## WHAT YOU NEED TO DO
1 - Turn the paragraph of the news report that begins "The ranks recovered three FN rifles" into a short list that keeps all of its facts.
2 - List every place name that appears in the news report.

## PAGE EXTRACT
########
– fleeing fugitives may be stricken with malaria: sources
The cat-and-mouse drama between a team of relentless Joint Services ranks and the gunmen they confronted at Christmas Falls may be drawing to a close, following reports that two of the fugitives were spotted deep in hostile jungle terrain yesterday.
Kaieteur News understands that a Forestry employee passing through the area reported seeing the men, whom he said appeared to be stricken with malaria.
According to this report, the two men, who are carrying “long guns”, were about four hours ahead of the ranks, who are hot on their trail.
Kaieteur News understands that one of the gunmen was dreadlocked. Both men were reportedly shirtless and barefoot.
It is unclear whether Rondell Rawlins, called ‘Fine Man’, is one of the men who the Forestry employee allegedly saw.
Sources described the area as “malaria-infested” and stated that malaria kits were among the medical supplies that the Joint Services had recovered from the gang’s hideout last week Friday.
A source said that the fact that only two of the gunmen were seen suggests that the gang members have split up.
Meanwhile, the army signaled that they were stepping up the pressure on the fugitives by shuttling several more ranks into the area yesterday.
Opinion is divided about the chances of the six gunmen surviving in this hostile terrain, given reports that they are without food, are poorly clothed and that one of them may be wounded.
The security forces are convinced that the fugitives will encounter even more hostile terrain if they head further south.
One official said that the gunmen will have to travel about 100 miles in thick jungle before they could reach any form of civilization.
The Joint Services have indicated that they will remain in the area until the bandits are either captured or killed.
The Joint Services are maintaining that all the exit points have been cut off, and Suriname authorities have been alerted in the event that the bandits try to cross the Berbice River.
However, a medical expert said the men could survive for as long as 30 days without food and as many as seven days without water.
He pointed out that there would be no shortage of water in the jungle at this time, while the fugitives could feast on berries that are in abundance in that type of environment.
Some persons have even suggested that the men may have somehow slipped the Joint Services cordon, particularly since only police ranks were reportedly involved in the confrontation with the gunmen.
“Those men would not go into an area that they couldn’t escape from,” one source opined.
However, the Joint Services ranks pursuing the fugitives are convinced that the men are still in the general location.
This was based on signs that the fleeing gunmen are cutting trails heading in a southerly direction into the dense jungle.
Meanwhile, a woman who police had detained at Lethem for suspected links with the gunmen, was released on station bail yesterday.
Police had detained the woman after finding her phone number, among several others, in a diary they retrieved from the gunmen’s hideout. It is believed that the diary belonged to Rawlins.
It has been two Fridays since ranks from the Joint Services swooped down on the gang at their hideout some 300 miles up the Berbice River.
During the confrontation, 21-year-old Otis Fiffee, called ‘Mud Up’, was killed while the ranks believe that they wounded others.
The ranks recovered three FN rifles, four shotguns, and a .32 revolver; two AK-47 magazines, seven FN rifle magazines, and several rounds of ammunition from the gunmen’s well-stocked hideout.
########
## AVAILABLE DATA
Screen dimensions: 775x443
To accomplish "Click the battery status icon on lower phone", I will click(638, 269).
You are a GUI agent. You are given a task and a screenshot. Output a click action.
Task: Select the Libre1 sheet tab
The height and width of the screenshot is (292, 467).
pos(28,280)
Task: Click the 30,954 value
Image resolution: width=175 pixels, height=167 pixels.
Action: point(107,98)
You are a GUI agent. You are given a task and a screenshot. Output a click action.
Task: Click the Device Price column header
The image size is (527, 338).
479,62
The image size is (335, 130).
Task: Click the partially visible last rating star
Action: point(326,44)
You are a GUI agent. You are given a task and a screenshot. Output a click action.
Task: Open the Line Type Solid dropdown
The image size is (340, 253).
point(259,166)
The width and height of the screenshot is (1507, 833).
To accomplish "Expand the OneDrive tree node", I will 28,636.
########
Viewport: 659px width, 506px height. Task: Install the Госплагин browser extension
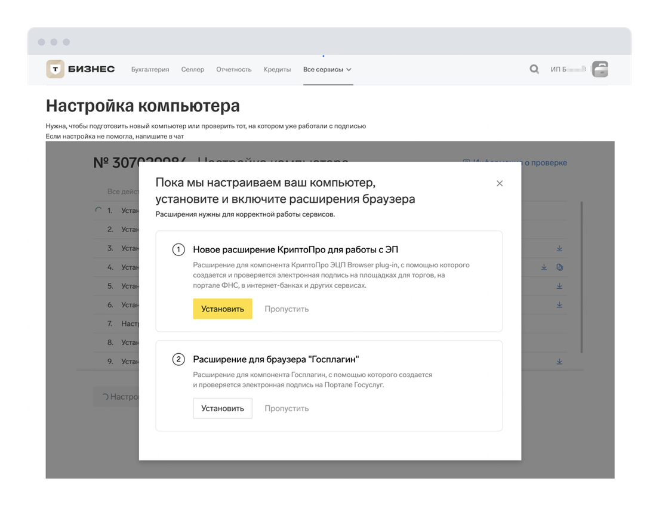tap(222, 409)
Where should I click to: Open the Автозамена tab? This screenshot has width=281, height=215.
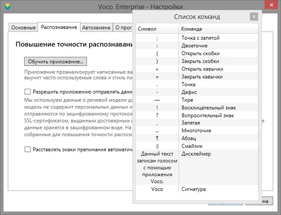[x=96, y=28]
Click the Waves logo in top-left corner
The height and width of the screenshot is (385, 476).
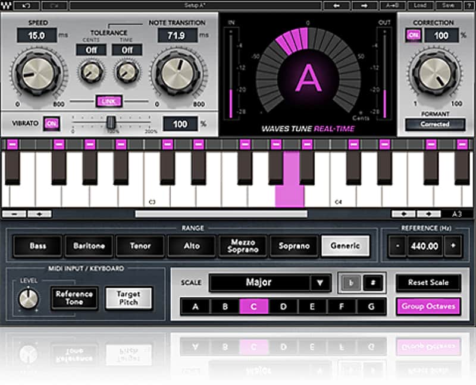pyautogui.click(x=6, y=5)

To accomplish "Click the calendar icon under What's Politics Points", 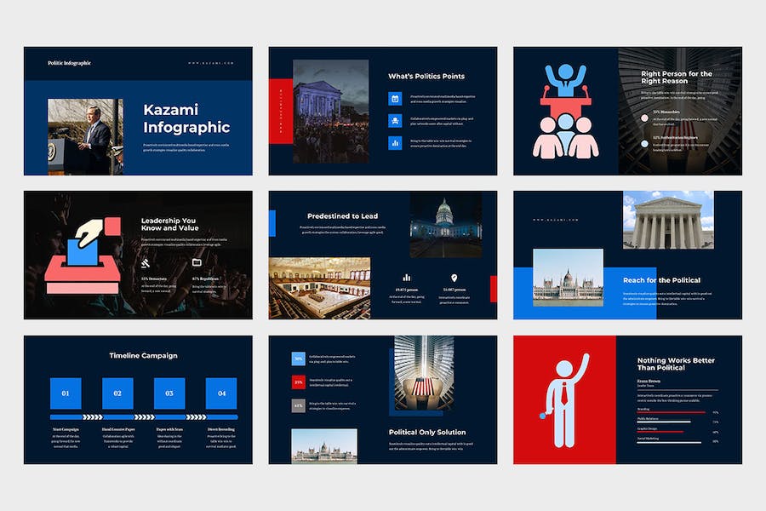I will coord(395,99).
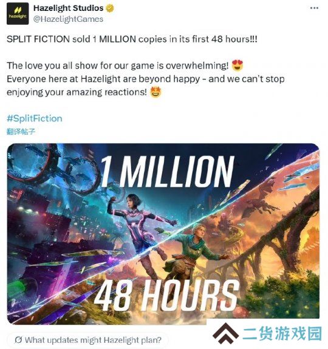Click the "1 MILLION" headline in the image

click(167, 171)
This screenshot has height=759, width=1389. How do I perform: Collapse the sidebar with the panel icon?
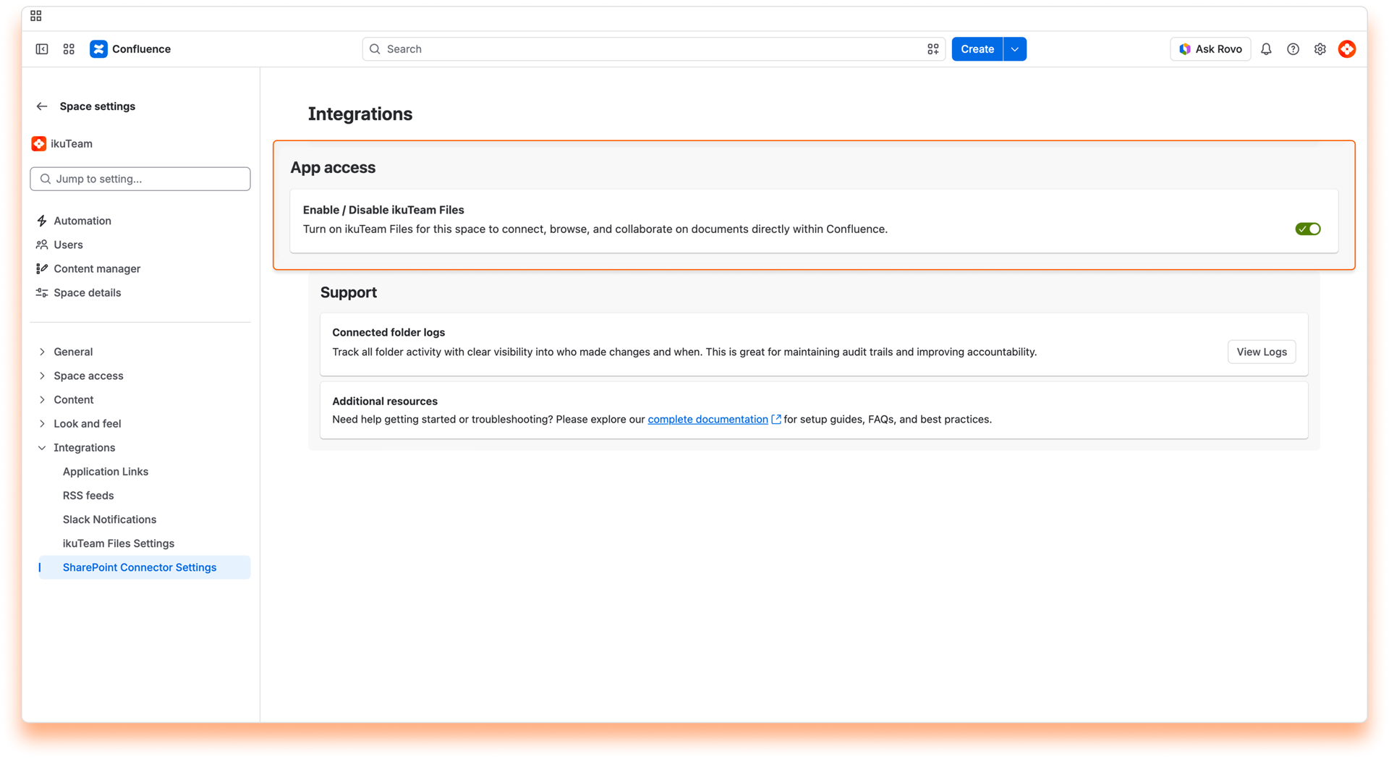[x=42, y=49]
########
## TASK-BY-TASK SOLUTIONS
1 -
Recovered by the ranks from the gunmen's well-stocked hideout:
- three FN rifles
- four shotguns
- a .32 revolver
- two AK-47 magazines
- seven FN rifle magazines
- several rounds of ammunition

2 -
- Christmas Falls
- Suriname
- Berbice River
- Lethem